Canadian-based Tag Oil is on the verge of its most diverse oil and gas drilling campaign in New Zealand, worth about C$45 million (NZ$54m) to Tag alone and C$60m (NZ$72m) including joint venture partners.
Tag is aiming to step up to target some higher-risk and higher-reward wells, to bring it into the league of big players like Todd Energy and Shell in New Zealand.
Tag plans to drill 12 wells in coming months, most in Taranaki, starting this weekend, and one at least on the East Coast, north of Gisborne, later, pending council consent.
Over the course of the financial year, Tag plans to drill nine conventional wells across three permits in Taranaki in a joint venture with East West Petroleum. Tag will also drill at least two deep wells, Cardiff and Heatseeker, which it holds alone.
The campaign starts this weekend at Tag's Cheal E-1 site near Stratford where it will drill up to five wells.
Tag will drill a deep gas well at Cardiff-3, starting in mid-September, and another three wells will be drilled at Cheal-G, by which time the company will have three rigs working at once.
Tag's chief operating officer, Drew Cadenhead, said that in the past it had drilled $3m wells in Taranaki, but new wells at Cardiff and Heatseeker would be much deeper, up to 5000 metres and much more expensive, at about $15m each.
But with the higher risk, Tag expected higher reward.
Because the prospects were deep but in low permeability structures, Tag would use fracking "to ensure economic success", Cadenhead said.
Fracking was also used by other deep gas producers in Taranaki, including Shell, STOS, Todd and Greymouth.
The controversial process of hydraulic fracturing, or "fracking", involves injecting fluid deep underground, to break open rocks to help release oil and gas.
Anti-fracking protesters have voiced their concerns about the process in Dannevirke, where Tag recently drilled an exploration well.
The 12 new exploration wells will be funded by Tag's cashflow of C$3m to C$4m a month from its existing production and it has about C$60m in the bank.
That "allows us to step up with the big boys like Todd [Energy] and Shell targeting these home run swings", Cadenhead said.
A "home run" on a deep gas well would materially change the company's balance sheet and could see its net present value double or triple with any of the big prospects.
"It's not unfathomable," he said.
At the low estimate Cardiff could hold 8 million barrels of oil and 137.3 billion cubic feet of gas (Bcf).

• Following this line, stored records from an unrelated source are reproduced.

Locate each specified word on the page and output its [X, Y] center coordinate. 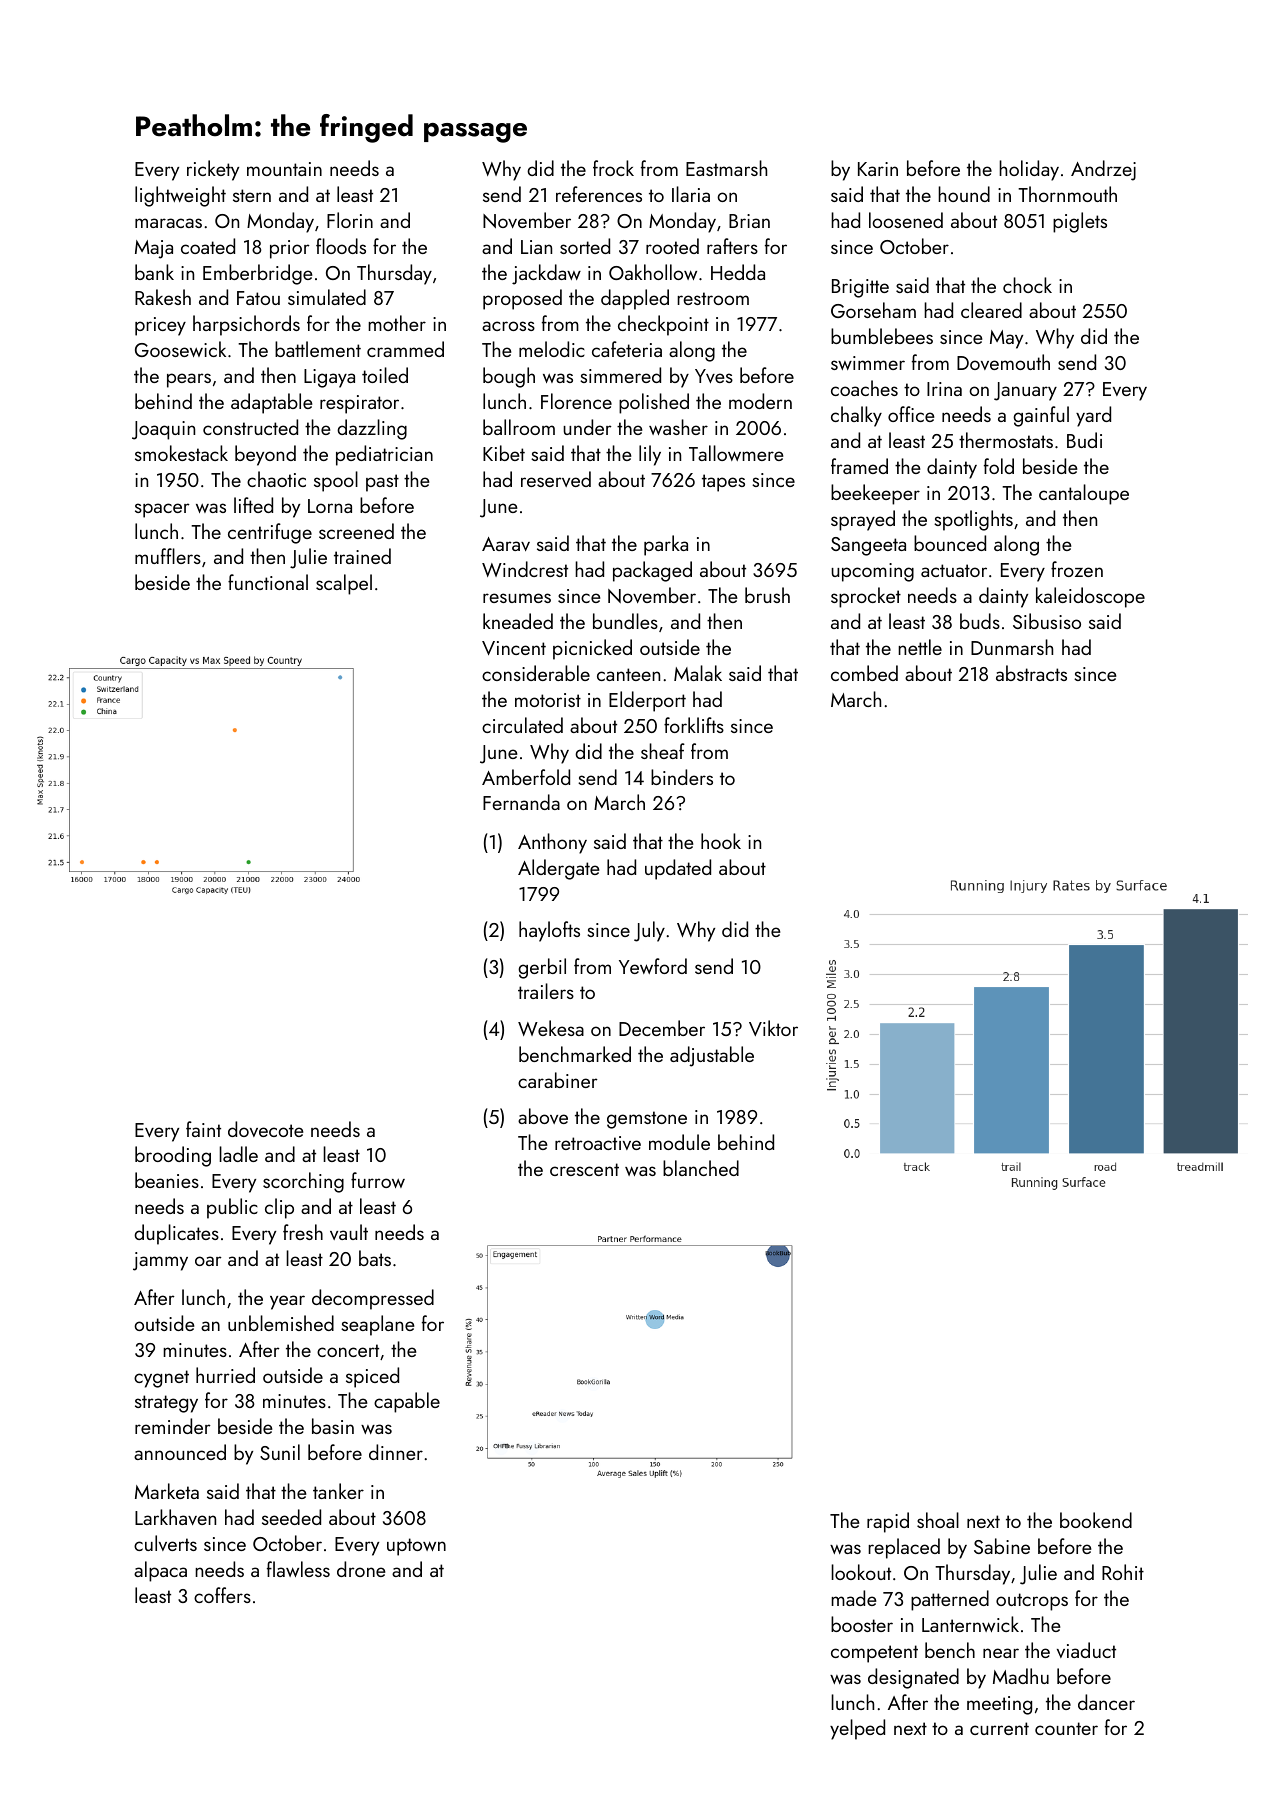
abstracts [1031, 673]
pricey [160, 326]
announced [180, 1452]
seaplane [377, 1325]
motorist [548, 700]
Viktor [773, 1028]
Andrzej [1103, 170]
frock [613, 168]
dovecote [265, 1129]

Past unsuccessful drilling showed there was gas in Cardiff, but it remained a question of how fast they could get it out using the latest technology of fracking and horizontal drilling.
Heatseeker could hold potential resources estimated at 83.1Bcf.
On the East Coast, Tag is seeking a non-notified Gisborne District Council consent to drill a well at its Waitangi Permit, called Punawai-1. An East Coast iwi group is looking at legal action and street protests at a lack of consultation with Maori over the planned exploration well north of Gisborne.
Tag will not know if the wells will need fracking until they are drilled. And it could take three to five years to develop an economically successful project.
Meanwhile, Tag's oil and gas wells in Taranaki produced revenues of C$14.7m (NZ$17.7m) in the June quarter, up from C$11.8m (NZ$14m) last year.
The company said daily average production was up 39 per cent in the June quarter, compared with the final quarter of the last financial year.
Tag Oil reported net income of C$4.4 million (NZ$4.9m) for June quarter, down about C$1m (NZ$1.2m) from the same period last year, as oil prices fell.